→ Dataset rows
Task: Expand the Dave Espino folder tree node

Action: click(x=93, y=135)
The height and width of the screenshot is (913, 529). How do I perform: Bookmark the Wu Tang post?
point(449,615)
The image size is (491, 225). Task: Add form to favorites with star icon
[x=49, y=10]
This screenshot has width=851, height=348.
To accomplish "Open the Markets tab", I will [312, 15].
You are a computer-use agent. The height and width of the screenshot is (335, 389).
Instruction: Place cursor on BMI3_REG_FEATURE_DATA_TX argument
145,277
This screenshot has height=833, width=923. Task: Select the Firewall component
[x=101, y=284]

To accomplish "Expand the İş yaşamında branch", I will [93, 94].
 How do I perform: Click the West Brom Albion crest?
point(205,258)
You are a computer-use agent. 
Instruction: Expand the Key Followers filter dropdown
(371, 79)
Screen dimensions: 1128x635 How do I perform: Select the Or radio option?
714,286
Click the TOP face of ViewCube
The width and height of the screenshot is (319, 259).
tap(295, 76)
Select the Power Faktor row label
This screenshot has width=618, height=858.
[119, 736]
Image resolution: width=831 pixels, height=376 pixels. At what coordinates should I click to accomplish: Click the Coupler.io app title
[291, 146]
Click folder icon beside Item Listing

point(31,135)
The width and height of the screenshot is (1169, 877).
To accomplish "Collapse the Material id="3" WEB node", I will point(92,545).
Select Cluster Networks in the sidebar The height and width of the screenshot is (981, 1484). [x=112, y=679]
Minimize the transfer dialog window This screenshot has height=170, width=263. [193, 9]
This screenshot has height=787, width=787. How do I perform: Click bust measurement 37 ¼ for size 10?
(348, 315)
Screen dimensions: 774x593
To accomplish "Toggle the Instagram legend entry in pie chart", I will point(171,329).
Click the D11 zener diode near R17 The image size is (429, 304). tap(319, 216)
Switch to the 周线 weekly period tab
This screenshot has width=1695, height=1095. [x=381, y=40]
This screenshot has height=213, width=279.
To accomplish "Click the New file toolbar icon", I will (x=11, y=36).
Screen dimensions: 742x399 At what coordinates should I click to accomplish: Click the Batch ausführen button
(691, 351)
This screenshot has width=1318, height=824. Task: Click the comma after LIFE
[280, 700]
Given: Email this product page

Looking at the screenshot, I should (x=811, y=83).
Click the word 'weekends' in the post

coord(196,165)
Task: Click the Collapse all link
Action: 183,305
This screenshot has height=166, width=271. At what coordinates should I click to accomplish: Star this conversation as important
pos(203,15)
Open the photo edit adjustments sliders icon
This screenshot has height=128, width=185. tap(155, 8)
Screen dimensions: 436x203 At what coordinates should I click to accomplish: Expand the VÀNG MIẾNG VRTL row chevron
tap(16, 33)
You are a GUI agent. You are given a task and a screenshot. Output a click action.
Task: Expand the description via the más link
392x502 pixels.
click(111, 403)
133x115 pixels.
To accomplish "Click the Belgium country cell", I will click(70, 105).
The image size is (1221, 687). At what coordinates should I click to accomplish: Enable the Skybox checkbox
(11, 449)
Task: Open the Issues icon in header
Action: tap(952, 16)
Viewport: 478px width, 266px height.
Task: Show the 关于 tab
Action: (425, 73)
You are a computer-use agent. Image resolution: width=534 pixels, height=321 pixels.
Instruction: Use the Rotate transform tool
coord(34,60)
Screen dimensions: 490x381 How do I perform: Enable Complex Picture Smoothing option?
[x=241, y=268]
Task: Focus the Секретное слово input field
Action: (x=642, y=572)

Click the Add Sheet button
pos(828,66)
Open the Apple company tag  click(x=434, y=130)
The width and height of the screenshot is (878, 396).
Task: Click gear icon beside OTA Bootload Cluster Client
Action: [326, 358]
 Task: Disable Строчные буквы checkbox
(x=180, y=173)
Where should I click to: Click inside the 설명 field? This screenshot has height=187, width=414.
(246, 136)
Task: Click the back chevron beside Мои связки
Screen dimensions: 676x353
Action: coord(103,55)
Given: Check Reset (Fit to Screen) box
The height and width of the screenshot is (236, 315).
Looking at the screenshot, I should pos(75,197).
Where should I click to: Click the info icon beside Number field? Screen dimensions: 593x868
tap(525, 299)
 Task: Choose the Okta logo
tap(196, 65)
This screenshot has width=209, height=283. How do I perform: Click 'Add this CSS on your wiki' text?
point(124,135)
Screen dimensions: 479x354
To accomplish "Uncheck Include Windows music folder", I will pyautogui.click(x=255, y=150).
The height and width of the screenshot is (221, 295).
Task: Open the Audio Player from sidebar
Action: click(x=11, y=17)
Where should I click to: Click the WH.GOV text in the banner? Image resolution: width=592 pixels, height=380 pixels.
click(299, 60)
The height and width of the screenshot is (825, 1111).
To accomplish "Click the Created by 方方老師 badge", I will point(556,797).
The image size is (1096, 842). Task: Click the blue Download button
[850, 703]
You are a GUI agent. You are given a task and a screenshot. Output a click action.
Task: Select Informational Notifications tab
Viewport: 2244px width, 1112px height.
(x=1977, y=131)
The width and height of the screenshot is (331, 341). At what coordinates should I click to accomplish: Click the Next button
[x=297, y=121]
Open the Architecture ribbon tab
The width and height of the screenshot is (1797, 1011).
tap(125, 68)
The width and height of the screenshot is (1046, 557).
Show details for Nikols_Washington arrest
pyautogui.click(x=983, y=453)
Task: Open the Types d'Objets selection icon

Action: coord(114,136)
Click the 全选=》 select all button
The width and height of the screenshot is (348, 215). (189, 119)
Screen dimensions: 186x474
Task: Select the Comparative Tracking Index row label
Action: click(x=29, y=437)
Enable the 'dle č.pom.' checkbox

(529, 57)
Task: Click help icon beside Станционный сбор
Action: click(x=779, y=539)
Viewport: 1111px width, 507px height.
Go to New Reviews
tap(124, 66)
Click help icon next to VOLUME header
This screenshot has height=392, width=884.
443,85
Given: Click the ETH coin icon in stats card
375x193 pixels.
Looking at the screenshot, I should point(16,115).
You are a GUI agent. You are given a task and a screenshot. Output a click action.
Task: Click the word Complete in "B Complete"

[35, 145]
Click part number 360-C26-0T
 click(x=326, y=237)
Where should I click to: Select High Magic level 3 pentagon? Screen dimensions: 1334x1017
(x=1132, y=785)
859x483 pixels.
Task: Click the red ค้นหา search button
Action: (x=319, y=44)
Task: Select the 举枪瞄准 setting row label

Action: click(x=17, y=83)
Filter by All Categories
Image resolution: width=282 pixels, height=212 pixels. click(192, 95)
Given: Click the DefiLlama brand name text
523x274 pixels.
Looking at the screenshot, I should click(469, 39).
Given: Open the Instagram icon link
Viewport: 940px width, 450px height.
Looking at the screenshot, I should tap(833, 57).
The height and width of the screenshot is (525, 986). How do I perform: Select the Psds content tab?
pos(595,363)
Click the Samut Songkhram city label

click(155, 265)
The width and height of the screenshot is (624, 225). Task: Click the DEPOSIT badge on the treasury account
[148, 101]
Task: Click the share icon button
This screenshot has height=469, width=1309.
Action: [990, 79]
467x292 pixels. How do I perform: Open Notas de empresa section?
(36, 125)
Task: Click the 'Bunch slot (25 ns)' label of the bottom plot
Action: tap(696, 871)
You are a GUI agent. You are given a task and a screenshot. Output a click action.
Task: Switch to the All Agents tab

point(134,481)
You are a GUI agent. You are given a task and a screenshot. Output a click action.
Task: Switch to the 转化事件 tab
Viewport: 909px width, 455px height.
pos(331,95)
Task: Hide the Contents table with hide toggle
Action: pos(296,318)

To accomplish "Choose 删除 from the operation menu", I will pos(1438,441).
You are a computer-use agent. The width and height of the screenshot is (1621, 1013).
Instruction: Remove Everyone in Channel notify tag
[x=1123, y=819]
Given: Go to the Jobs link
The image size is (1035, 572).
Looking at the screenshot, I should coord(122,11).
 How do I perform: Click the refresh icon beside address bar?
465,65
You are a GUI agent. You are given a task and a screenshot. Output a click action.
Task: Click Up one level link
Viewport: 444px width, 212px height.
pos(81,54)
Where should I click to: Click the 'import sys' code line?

→ Challenge
Find every line in the rows above that contains the string "from" and copy each one out in full. Treat case as significant.

→ Solution for this problem
Task: Open the Audio Player from sidebar
To accomplish "Choose 删除 from the operation menu", I will pos(1438,441).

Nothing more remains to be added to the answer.